– Добром, значит, не отдашь? – спрашивал прапорщик звенящим срывающимся голосом.
– Никак нет, ваше благородие, – отвечал, похоже, не в первый раз солдат. – Мелкий трофей солдат имеет право взять себе.
– Права свои знаешь, а офицера уважить не желаешь?
Солдат переминулся с ноги на ногу и промолчал.
– Отвечай, когда тебя спрашивают! – почти фальцетом крикнул прапорщик.
– Солдат боевого офицера завсегда уважит…
– А я, по-твоему, не боевой?
– Никак нет, ваше благородие. – В глазах солдата огоньком блеснуло озорство. – Вы только утром прибыли, и уже вам трофей подавай…
Прапорщик схватил солдата за ворот шинели, потянул с такой силой, что тому пришлось наклониться:
– Я тебя, сволочь, под шпицрутены подведу!
Солдат резко выпрямился, и прапорщику пришлось отпустить воротник.
– Ах так? Ты – так?! Ну, погоди! Смир-рно! Лечь!
Солдат не успел выполнить приказ, как прозвучал резкий голос Муравьева:
– Отставить!
Прапорщик оглянулся. Он до того увлекся выяснением отношений с солдатом, что не заметил подошедшего поручика.

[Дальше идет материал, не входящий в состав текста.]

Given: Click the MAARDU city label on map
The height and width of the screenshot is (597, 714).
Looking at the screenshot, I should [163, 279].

А услышав приказ старшего по званию, покраснел, как нашкодивший школяр.
– Что вам угодно, поручик? Я воспитываю рядового…
– Вас самого надо воспитывать, прапорщик. – Голос Муравьева дрожал от бешенства. Издеваться над тем, кто не может тебе ответить, – эту черту человеческого эгоизма он ненавидел с детства: папенька Николай Назарьевич считал своим долгом воспитывать детей по такой методе. – Стыдитесь, юноша!

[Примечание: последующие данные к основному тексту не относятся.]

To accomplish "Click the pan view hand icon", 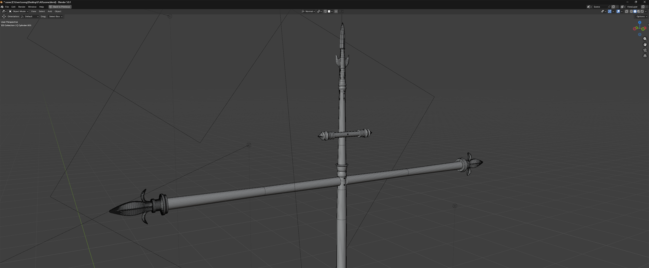I will (645, 44).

– Да кто вы такой, чтобы читать нравоучения князю Барятинскому? Я, между прочим, Рюрикович в двадцатом поколении!
– Девятнадцать предыдущих поколений сейчас краснеют за вас. Честь имею: адъютант генерал-лейтенанта Головина поручик Муравьев.
– Надеюсь, ваша должность, сударь, позволит вам дать мне сатисфакцию?
– Вы считаете себя вправе требовать удовлетворения? На каком основании?
– Вы меня оскорбили, причем в присутствии нижнего чина.
– Я остановил ваши действия как старший по званию и воззвал к вашей чести.
– Моя честь и требует удовлетворения. А вы, похоже, боитесь…
Муравьев покраснел от негодования:
– Извольте, князь. В шесть утра, за костелом. Шпаги? Пистолеты?
– Предпочитаю пистолеты. И поскольку дуэли запрещены, не будем вовлекать в наш спор других. Обойдемся без секундантов.
– Согласен.
Откозыряв, они разошлись, забыв про солдата, который так и остался стоять с ружьем в одной руке и с флягой в другой.
Но дуэль не состоялась. На Барятинского пришел вызов из штаба корпуса, и он вынужден был уехать вечером того же дня, а далее отправлен в Петербург, как говорили, по личной просьбе отца молодого князя, боявшегося потерять любимого сына, которому он мечтал передать свое пристрастие к сельской жизни. Так и не довелось молодому герою показаться в Польской кампании.
Однако в имение отца в Курской губернии он не вернулся: записался в кавалергарды и вел в Петербурге столь буйную жизнь, насыщенную кутежами с артистками, дуэлями, что о его похождениях кто только не сплетничал. Но когда император выразил по этому поводу неудовольствие, молодой князь попросился на Кавказ, где отличился в боях с горцами, был тяжело ранен, получил золотую саблю с надписью «За храбрость» и на десять лет стал наперсником цесаревича Александра. В 1845 году, когда Муравьев уже перешел в ведение министерства внутренних дел, Барятинский вернулся на Кавказ, снова успешно воевал и через два года получил чин генерал-майора, то есть «догнал» Николая Николаевича.
И вот этот крайне неприятный для него человек оказался в том месте и в то время, когда свидетели Муравьеву были менее всего желательны. За 16 лет, прошедших с их стычки в Польше, князь, что называется, заматерел, вытянулся вверх и раздался в плечах, отпустил усы и бакенбарды. Генеральский мундир из дорогой английской шерсти, украшенный орденами, сидел на нем ладно, точно по фигуре – видно было, что пошит он руками искусного мастера. Барятинский стоял у окна, разложив на столе большие листы с акварелями, – Муравьев мельком заметил пейзажи и чьи-то женские портреты, – и перебирал их, как бы сравнивая между собою. При появлении Муравьева он повернулся к нему, слегка наклонил голову, вроде бы здороваясь, а вроде бы и нет, и снова вернулся к своему занятию.